§ Task prompt:
Go to the line with "Instruction: Click the" in the records below, then output it and each following line exactly, up to and including the line with "the filter row". Skip pictures and add nothing.

##### Extracted material #####

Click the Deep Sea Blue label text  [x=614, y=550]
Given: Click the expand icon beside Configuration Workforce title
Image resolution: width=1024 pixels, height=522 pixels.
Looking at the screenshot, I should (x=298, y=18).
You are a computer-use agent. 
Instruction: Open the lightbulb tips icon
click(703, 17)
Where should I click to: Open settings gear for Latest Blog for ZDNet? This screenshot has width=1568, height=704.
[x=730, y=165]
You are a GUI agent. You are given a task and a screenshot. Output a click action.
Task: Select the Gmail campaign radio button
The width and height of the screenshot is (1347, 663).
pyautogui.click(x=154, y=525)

#####
##### Extracted material #####

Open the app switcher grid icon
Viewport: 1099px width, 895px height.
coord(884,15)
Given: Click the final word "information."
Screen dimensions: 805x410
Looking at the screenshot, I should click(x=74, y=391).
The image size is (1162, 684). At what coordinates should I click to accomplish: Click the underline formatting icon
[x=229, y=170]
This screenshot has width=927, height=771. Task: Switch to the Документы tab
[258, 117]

#####
##### Extracted material #####

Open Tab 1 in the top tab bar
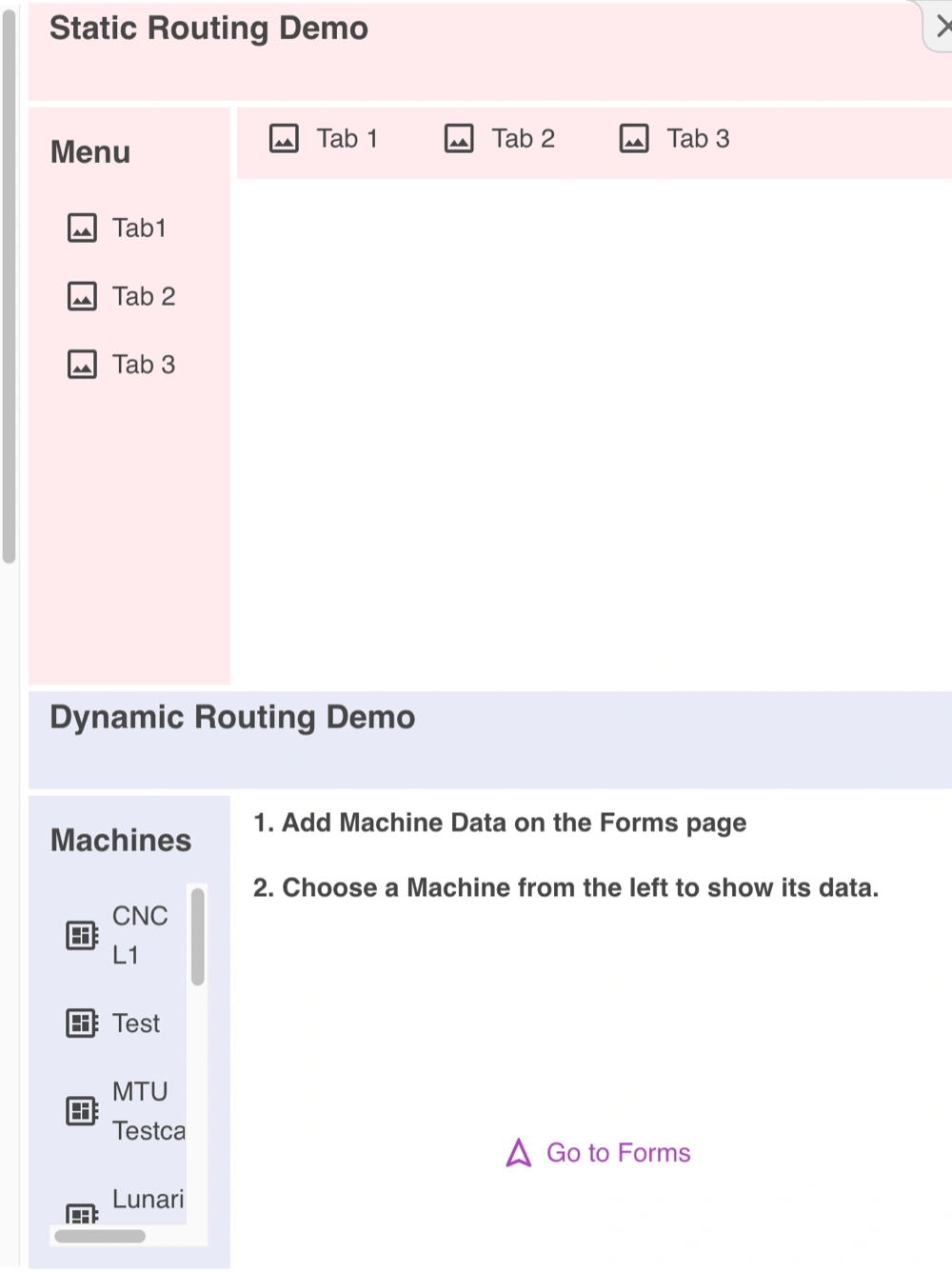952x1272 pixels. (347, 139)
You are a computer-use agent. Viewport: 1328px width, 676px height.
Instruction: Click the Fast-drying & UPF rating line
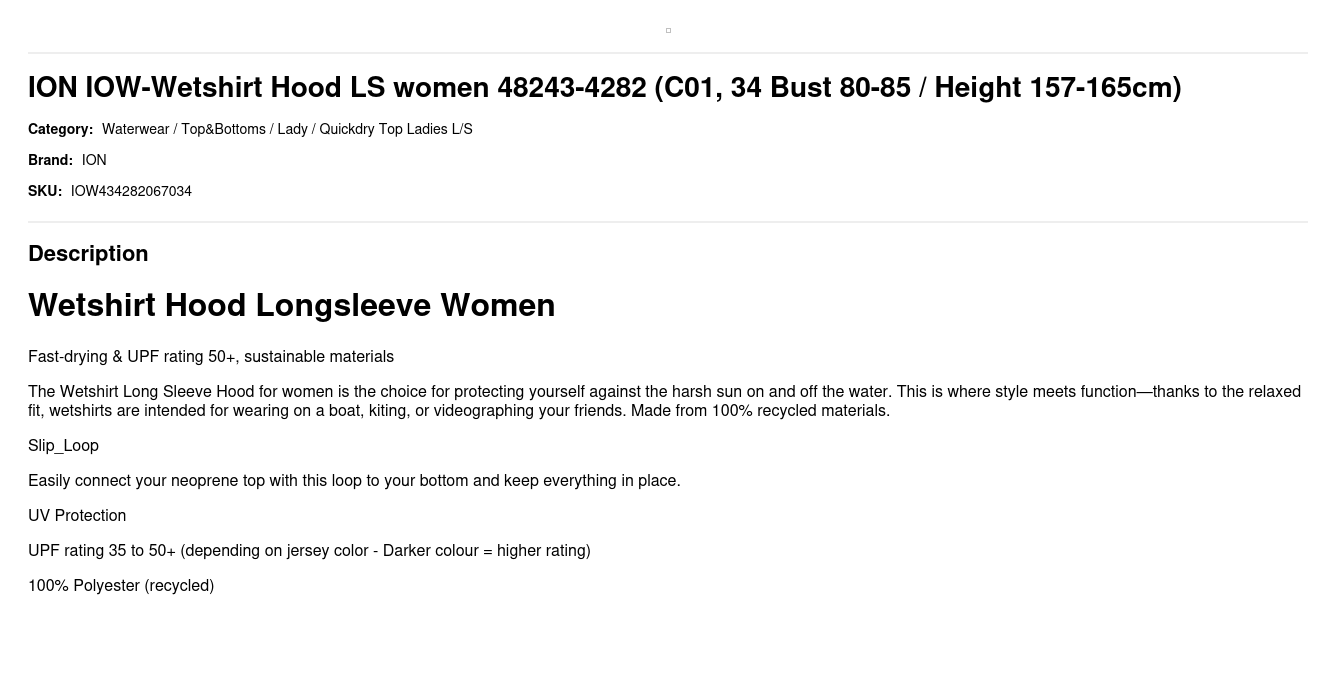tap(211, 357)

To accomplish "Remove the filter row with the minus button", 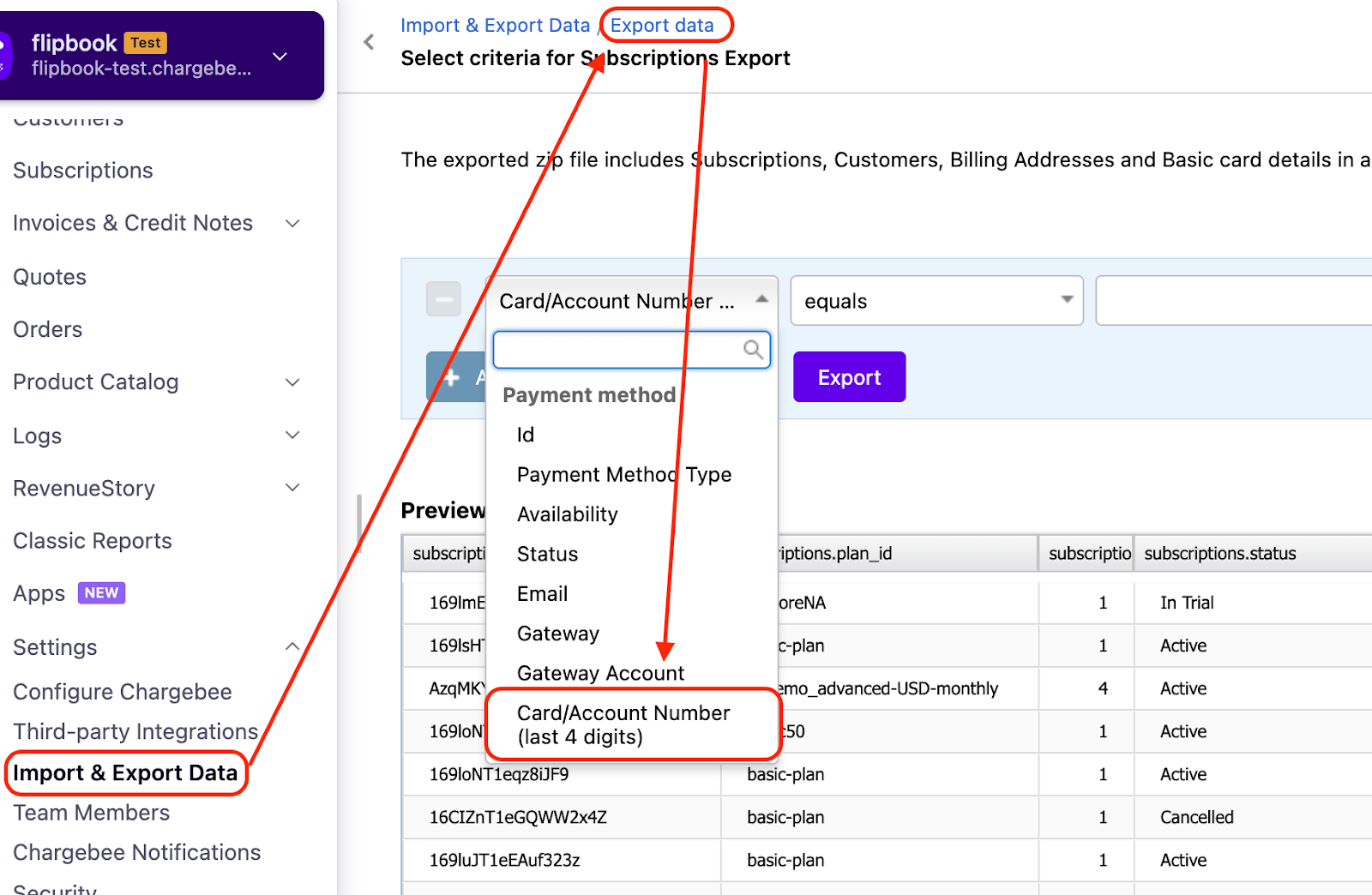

#####

§ Written solution:
Instruction: Click the Fast-drying & UPF rating line
tap(211, 357)

To accomplish "Remove the filter row with the minus button", 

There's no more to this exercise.